At school and a non-hockey player, Levasseur asked his mother for hockey equipment, which he shrewdly resold.
He also traded in second-hand bicycles and sometimes, aged 14 or 15, he would take his father’s truck for a ride, once having to reverse quickly when he spotted his father on the main street.
“I couldn’t leave school fast enough,” says Levasseur, who today has some 500 people working for him in his Sunrise International’s 10 hotels; in automotive-RV companies and in the construction businesses.
“I have a gift of some kind and can see potential in a business that others often don’t. I have never lost money.”
The legacy announcement also celebrated Levasseur’s 50 years with INNhotels group; Gerry’s own 88th birthday on June 1 and his marriage to German-born Helga in 1966.
“This year marks dad building the Jasper Inn and Suites 50 years ago in 1971,” says Lisa, who now oversees all of the companies’ hotels for her father.
Gerard looks after the automotive-RV and construction side of operations.
Their dad’s advice: “Choose good people and treat them right. They will be gone if you try to take advantage of them.”
Shawnee Wilson has managed the Jasper Inn for 37 years and said when Levasseur hired her, she was working at Chateau Jasper.
“Gerry pulled up alongside me when I was out running, made an appointment to see me next day and hired me in 20 minutes. He told me I had complete autonomy and to tell him if I ever needed anything.
“Everyone has experienced hard times at some point. But Gerry is always there. Not a day goes by when I don’t think how lucky I am.”
The auction during the fundraising night raised $130,000 for the family fund, while ticket sales and donations swelled the sum to $250,000.
Gerard and Lisa then stepped up to announce a family donation would match that sum to realize $500,000.
A key player in the night was celebrated fundraising emcee-auctioneer Danny Hooper, who raised $60,000 in an item he personally donated four times at $15,000 a pop.
The dinner with wine he offered was for six people, prepared by chef Hooper — he now believes he is quite something in the kitchen — and his wife Barb.

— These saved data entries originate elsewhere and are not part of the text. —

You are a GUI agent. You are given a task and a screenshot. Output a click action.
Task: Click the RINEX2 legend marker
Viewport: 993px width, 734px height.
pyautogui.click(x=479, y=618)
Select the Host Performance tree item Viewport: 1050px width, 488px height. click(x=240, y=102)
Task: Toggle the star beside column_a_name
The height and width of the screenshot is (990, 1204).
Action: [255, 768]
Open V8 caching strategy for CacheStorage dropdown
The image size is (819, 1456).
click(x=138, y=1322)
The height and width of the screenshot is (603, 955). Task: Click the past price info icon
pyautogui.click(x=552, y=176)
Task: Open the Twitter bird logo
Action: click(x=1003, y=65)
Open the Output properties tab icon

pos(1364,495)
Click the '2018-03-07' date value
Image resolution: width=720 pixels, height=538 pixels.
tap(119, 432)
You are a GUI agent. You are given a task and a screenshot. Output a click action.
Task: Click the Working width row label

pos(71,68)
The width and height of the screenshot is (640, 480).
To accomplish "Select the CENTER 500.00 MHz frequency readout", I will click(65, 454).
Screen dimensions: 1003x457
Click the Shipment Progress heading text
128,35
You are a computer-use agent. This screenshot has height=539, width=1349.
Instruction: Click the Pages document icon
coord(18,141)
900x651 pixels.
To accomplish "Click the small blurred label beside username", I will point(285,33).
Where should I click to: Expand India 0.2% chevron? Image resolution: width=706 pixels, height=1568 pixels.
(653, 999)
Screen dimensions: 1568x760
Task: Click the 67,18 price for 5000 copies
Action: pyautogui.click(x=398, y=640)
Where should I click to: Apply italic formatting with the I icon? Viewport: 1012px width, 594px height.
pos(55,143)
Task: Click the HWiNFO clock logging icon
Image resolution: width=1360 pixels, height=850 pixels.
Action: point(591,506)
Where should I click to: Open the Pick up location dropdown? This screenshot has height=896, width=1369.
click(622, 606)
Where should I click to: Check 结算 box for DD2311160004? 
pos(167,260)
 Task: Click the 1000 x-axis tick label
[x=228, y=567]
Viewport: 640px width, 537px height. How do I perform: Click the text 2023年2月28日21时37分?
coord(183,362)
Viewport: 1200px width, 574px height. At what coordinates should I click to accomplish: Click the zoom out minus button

A special Hooper dinner addition was a private concert with two-time CCMA Artist-of-the-Year, Brett Kissel.
A bonus during the fundraiser was a preview of an upcoming documentary about Gerry Levasseur, to be aired soon.
Interviewed for the program was Pat Crowley, who when aged 27, became manager of Levasseur’s Maligne Lake Cruises and chalet operations. The cruise operation increased to entertain 100,000 visitors a day.
“No one has said it,” she said, “but all of Gerry’s business endeavours are his idea of fun. Some people love to paint or play concert piano or even play football. But Gerry loves to work. He is at heart more of an artist than a businessman. That is why he has been at it 24/7 for the last 70 years. Work is his creative outlet.”
Levasseur, founder of Rotary Clubs in Spruce Grove and Jasper, has shared his success.
Among many donations, he has helped sponsor Compassion House, home for women seeking breast cancer treatment in Edmonton; supported the SOS Police Helicopter and the Stony Plain and Spruce Grove Victims Services.
Levasseur’s giving often goes unnoticed. Once, at a Sam Abouhassan and Kevin Lowe golf game at the Jasper Park Lodge, supporting the Stollery Children’s Hospital, he took non-playing spouses and friends by bus to Maligne Lake and treated them to a cruise around Spirit Island.
“Life hasn’t always been easy,” says the entrepreneur. “But I have never worried. I was always too busy living.”